-- Task --
Filter by the string "will": return the lines of the material that contain it.
___
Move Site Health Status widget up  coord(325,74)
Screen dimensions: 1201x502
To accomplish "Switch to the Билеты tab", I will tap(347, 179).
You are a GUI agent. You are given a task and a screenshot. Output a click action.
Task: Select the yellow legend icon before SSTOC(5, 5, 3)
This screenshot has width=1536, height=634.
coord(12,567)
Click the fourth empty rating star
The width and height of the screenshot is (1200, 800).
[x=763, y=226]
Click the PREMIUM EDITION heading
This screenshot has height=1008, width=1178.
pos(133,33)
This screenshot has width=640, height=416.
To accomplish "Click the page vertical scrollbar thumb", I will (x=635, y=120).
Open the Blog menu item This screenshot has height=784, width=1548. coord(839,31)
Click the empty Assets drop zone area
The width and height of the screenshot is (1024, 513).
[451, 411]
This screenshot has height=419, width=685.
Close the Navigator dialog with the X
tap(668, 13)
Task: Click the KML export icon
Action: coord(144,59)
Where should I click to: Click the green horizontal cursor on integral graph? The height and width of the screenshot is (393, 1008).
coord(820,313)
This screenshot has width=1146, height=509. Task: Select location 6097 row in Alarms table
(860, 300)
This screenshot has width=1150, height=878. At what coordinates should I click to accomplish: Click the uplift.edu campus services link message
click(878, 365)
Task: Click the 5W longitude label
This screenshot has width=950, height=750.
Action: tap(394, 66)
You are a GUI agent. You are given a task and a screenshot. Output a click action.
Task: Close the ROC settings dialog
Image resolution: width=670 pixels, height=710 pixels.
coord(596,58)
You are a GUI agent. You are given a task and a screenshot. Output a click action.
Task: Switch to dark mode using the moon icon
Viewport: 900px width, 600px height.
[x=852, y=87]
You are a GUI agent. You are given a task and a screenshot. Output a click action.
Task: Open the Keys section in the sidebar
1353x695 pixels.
___
-- Exercise answer --
To accomplish "Switch to the Билеты tab", I will tap(347, 179).
To accomplish "Click the page vertical scrollbar thumb", I will (x=635, y=120).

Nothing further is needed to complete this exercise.